**Trecho fornecido**
=-=-=-=-=
Mas o que salta aos olhos em Angels in America é mesmo seu tema principal: a epidemia da aids em um governo extremamente conservador. Se hoje o tratamento contra o vírus salva milhões de pessoas, na época a síndrome estava apenas começando e embora já tivesse um nome e um esclarecimento maior sobre as formas de contágio, ainda era diretamente associado a homossexuais e intitulado maldosamente de “praga gay”. Em um período em que somente cerca de 30 pessoas nos EUA tinham acesso ao AZT, remédio que se mostrava mais efetivo no controle da doença, quem admitia ter o vírus era praticamente condenado à morte.
O texto de Kushner consegue transmitir a crueldade do drama da aids na época, ao mesmo tempo que trabalha com um material extremamente delicado que pode acessar as emoções mais profundas de seu público. Utilizando-se da imaginação em cenas que mais parecem sonhos, o roteiro ainda arranja tempo para um humor inteligente e uma crítica feroz à sociedade americana.
=-=-=-=-=
(Entradas do conjunto de dados)
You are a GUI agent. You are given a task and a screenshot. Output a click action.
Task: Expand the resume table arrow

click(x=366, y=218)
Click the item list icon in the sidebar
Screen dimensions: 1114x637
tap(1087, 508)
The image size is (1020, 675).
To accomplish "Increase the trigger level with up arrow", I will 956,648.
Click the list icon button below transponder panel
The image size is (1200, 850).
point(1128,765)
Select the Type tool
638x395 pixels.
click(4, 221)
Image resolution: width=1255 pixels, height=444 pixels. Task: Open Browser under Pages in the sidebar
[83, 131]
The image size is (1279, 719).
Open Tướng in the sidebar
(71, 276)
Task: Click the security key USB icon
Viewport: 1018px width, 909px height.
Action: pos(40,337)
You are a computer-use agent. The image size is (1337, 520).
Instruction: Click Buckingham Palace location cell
=-=-=-=-=
**Exercício 1**
De acordo com o trecho sobre Angels in America, quantas pessoas nos EUA tinham acesso ao AZT naquele período?
**Exercício 2**
Enumere tudo o que, conforme o segundo parágrafo do trecho sobre Angels in America, o texto de Kushner faz ou apresenta.

**Resposta escrita 1**
Cerca de 30 pessoas.

**Resposta escrita 2**
- Transmite a crueldade do drama da aids na época.
- Trabalha com um material extremamente delicado que pode acessar as emoções mais profundas de seu público.
- Utiliza-se da imaginação em cenas que mais parecem sonhos.
- Arranja tempo para um humor inteligente.
- Faz uma crítica feroz à sociedade americana.